Start of The input

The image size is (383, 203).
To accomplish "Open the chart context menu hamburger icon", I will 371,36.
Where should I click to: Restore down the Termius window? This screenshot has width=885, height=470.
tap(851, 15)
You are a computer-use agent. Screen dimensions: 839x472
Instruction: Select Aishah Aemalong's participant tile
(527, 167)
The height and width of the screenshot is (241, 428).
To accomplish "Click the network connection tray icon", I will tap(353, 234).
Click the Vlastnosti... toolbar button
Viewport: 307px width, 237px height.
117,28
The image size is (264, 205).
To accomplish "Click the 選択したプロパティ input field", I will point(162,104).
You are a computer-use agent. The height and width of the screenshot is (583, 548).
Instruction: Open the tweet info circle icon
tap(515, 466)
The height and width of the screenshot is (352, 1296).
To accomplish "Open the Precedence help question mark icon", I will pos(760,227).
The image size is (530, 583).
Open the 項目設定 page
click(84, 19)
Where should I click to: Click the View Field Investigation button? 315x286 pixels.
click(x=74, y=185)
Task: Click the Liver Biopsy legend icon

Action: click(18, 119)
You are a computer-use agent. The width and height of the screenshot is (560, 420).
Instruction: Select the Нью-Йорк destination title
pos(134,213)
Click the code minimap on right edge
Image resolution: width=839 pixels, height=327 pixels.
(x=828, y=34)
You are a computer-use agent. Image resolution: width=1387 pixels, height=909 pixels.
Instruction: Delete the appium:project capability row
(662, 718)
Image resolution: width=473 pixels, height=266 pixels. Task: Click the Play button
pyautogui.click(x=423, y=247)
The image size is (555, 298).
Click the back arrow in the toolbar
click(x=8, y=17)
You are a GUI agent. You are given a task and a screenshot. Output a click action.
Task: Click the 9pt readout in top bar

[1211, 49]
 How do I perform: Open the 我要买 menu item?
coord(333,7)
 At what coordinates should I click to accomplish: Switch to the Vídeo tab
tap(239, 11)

End of The input

◆ Problem requirements
This calls for repeating all of the records, character for character.

◆ Solution for this task
The image size is (383, 203).
To accomplish "Open the chart context menu hamburger icon", I will 371,36.
Where should I click to: Restore down the Termius window? This screenshot has width=885, height=470.
tap(851, 15)
You are a computer-use agent. Screen dimensions: 839x472
Instruction: Select Aishah Aemalong's participant tile
(527, 167)
The height and width of the screenshot is (241, 428).
To accomplish "Click the network connection tray icon", I will tap(353, 234).
Click the Vlastnosti... toolbar button
Viewport: 307px width, 237px height.
117,28
The image size is (264, 205).
To accomplish "Click the 選択したプロパティ input field", I will point(162,104).
You are a computer-use agent. The height and width of the screenshot is (583, 548).
Instruction: Open the tweet info circle icon
tap(515, 466)
The height and width of the screenshot is (352, 1296).
To accomplish "Open the Precedence help question mark icon", I will pos(760,227).
The image size is (530, 583).
Open the 項目設定 page
click(84, 19)
Where should I click to: Click the View Field Investigation button? 315x286 pixels.
click(x=74, y=185)
Task: Click the Liver Biopsy legend icon

Action: click(18, 119)
You are a computer-use agent. The width and height of the screenshot is (560, 420).
Instruction: Select the Нью-Йорк destination title
pos(134,213)
Click the code minimap on right edge
Image resolution: width=839 pixels, height=327 pixels.
(x=828, y=34)
You are a computer-use agent. Image resolution: width=1387 pixels, height=909 pixels.
Instruction: Delete the appium:project capability row
(662, 718)
Image resolution: width=473 pixels, height=266 pixels. Task: Click the Play button
pyautogui.click(x=423, y=247)
The image size is (555, 298).
Click the back arrow in the toolbar
click(x=8, y=17)
You are a GUI agent. You are given a task and a screenshot. Output a click action.
Task: Click the 9pt readout in top bar

[1211, 49]
 How do I perform: Open the 我要买 menu item?
coord(333,7)
 At what coordinates should I click to accomplish: Switch to the Vídeo tab
tap(239, 11)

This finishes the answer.